Ibnu Jarir ath-Thabariy rahimahullah menyebutkan dalam tafsirnya (24/731-737) semua ucapan di atas dan menyebutkan juga siapa yang mengatakannya dari ulama salaf. Demikian pula dengan al-Hafizh Ibnu Katsir rahimahullah dalam tafsirnya (8/548) serta selain keduanya dari para ulama tafsir. Semua ungkapan mereka adalah haq (benar), karena nama ini menunjukkan akan sejumlah sifat-sifat dan bukan menunjukkan akan satu sifat saja, seperti yang sudah dijelaskan.

Oleh karena itu, al-Hafizh Ibnu Katsir rahimahullah menukilkan dari Abu al-Qasim ath-Thabrani rahimahullah dalam kitabnya “As-Sunnah” setelah menyebutkan kebanyakan dari ucapan para ulama tentang tafsir ash-Shamad, beliau berkata, “Semua ucapan ini benar dan ini merupakan sifat Rabb kita. Dialah yang selalu bergantung kepada-Nya semua makhluk dalam segala kebutuhannya dan Dialah yang memiliki kedudukan tertinggi. Dialah Ash-Shamad yang tidak berongga, tidak makan, dan tidak minum serta Dialah Yang Mahakekal, bukan seperti makhluk-Nya.”

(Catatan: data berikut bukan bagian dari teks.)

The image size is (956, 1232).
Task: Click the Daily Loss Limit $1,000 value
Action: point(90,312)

Al-Baghawi rahimahullah berkata, “Yang paling utama adalah diterimanya semua penafsiran tersebut, karena memang dia sesuai. Maka tidak ada di alam ini ash-Shamad melainkan Allah ‘Azza wa Jalla semata, Yang Maha agung dan Kuasa atas segala sesuatu. Itu adalah nama khusus bagi Allah ‘Azza wa Jalla, yang memiliki nama-nama yang baik dan sifat-sifat yang mulia.

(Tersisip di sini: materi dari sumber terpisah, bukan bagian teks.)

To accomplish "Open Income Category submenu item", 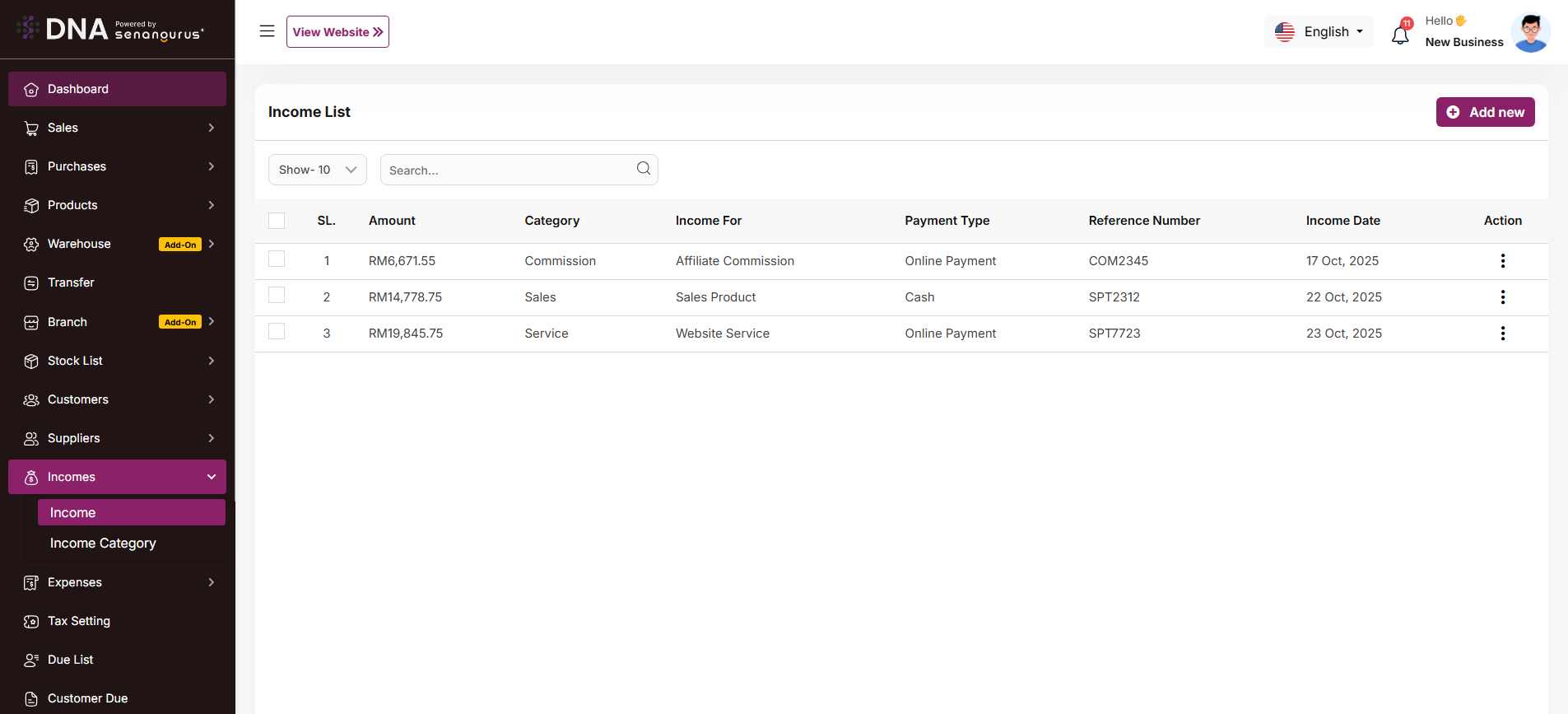I will [x=103, y=544].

لَيْسَ كَمِثْلِهِ شَيْءٌ ۖ وَهُوَ السَّمِيعُ الْبَصِيرُ

Tidak ada sesuatu pun yang serupa dengan Dia, dan Dia-lah Yang Maha Mendengar lagi Maha Melihat.” (Qs. asy-Syura : 11) (Ma’aalim at-Tanziil, 2/187)

Syaikh Muhammad al-Amin Asy-Syinqithi berkata, “Yang terkenal dalam ucapan orang Arab pemutlakan nama Ash-Shamad bagi tuan yang agung dan atas sesuatu yang tidak berongga. Maka Allah adalah tuan yang merupakan tempat manusia bersandar dan berlindung ketika musibah dan kesusahan. Dialah yang tersucikan dari sifat-sifat makhluk, seperti makan dan selainnya. Mahasuci Allah dari semua hal itu (Adwa’ al-Bayaan 2/187)

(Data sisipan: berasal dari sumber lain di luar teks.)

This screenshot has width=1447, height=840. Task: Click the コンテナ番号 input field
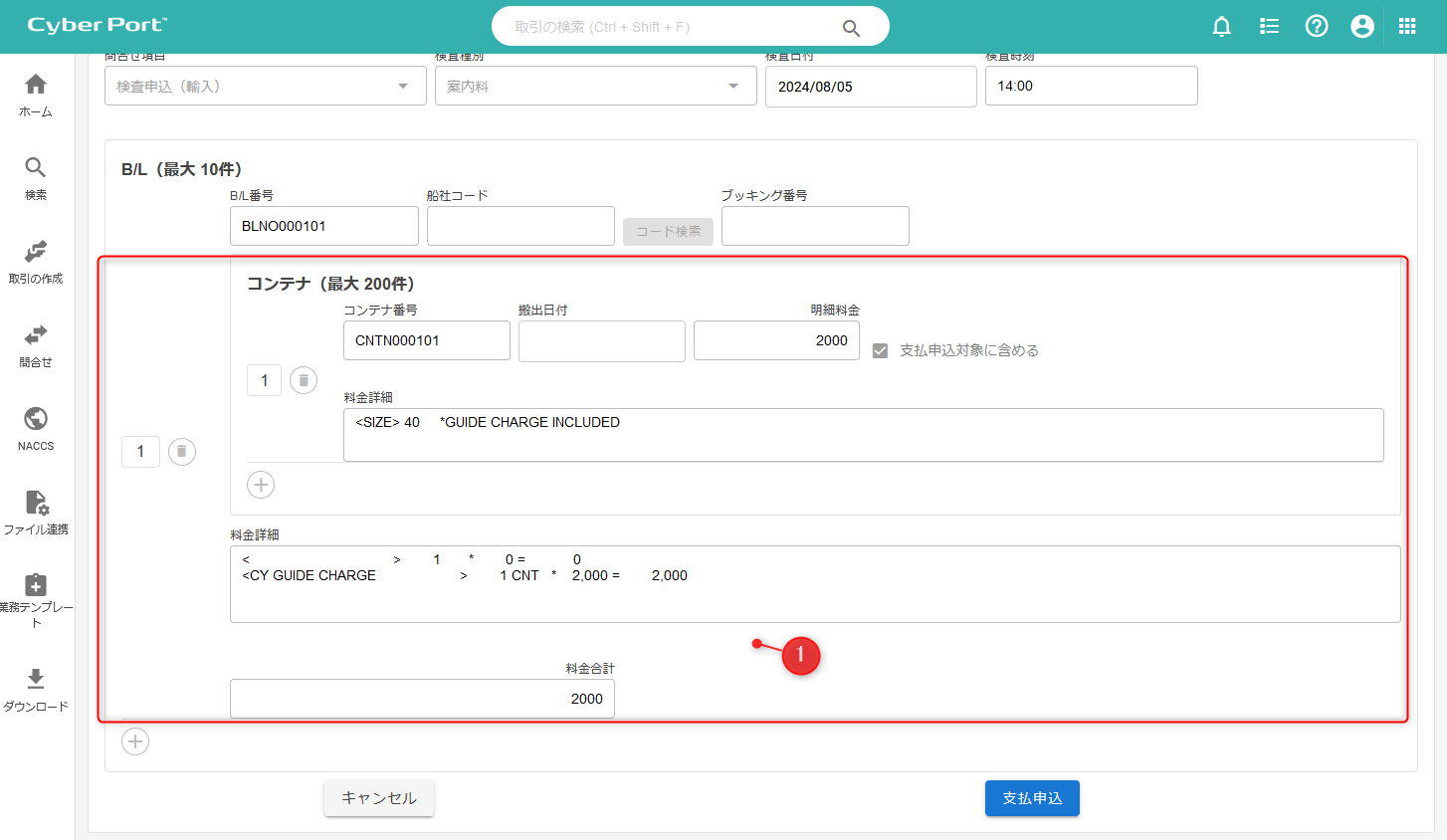[426, 340]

Seorang hamba wajib tidak meminta kebutuhannya kecuali kepada-Nya dan tidak bertawakkal kecuali hanya kepada-Nya

Apabila seorang hamba telah mengetahui bahwa Allah ‘Azza wa Jalla tersifati dengan kesempurnaan dan kemuliaan, dan bahwasanya tidak ada sesuatu pun yang di atas-Nya, tidak ada sesuatu pun yang melemahkan-Nya, dan Dia adalah tempat bergantung dan berlindung semua makhluk, tidak ada tempat berlindung dan keselamatan, kecuali kepada-Nya, Dialah satu-satunya tempat manusia berlari, Dialah satu-satunya tempat bergantung semua makhluk dalam meminta kebutuhan dan keperluan mereka, maka wajib untuk dia tidak berlindung, kecuali kepada-Nya dan tidak meminta kebutuhannya kecuali kepada-Nya dan tidak bertawakkal kecuali hanya kepada-Nya.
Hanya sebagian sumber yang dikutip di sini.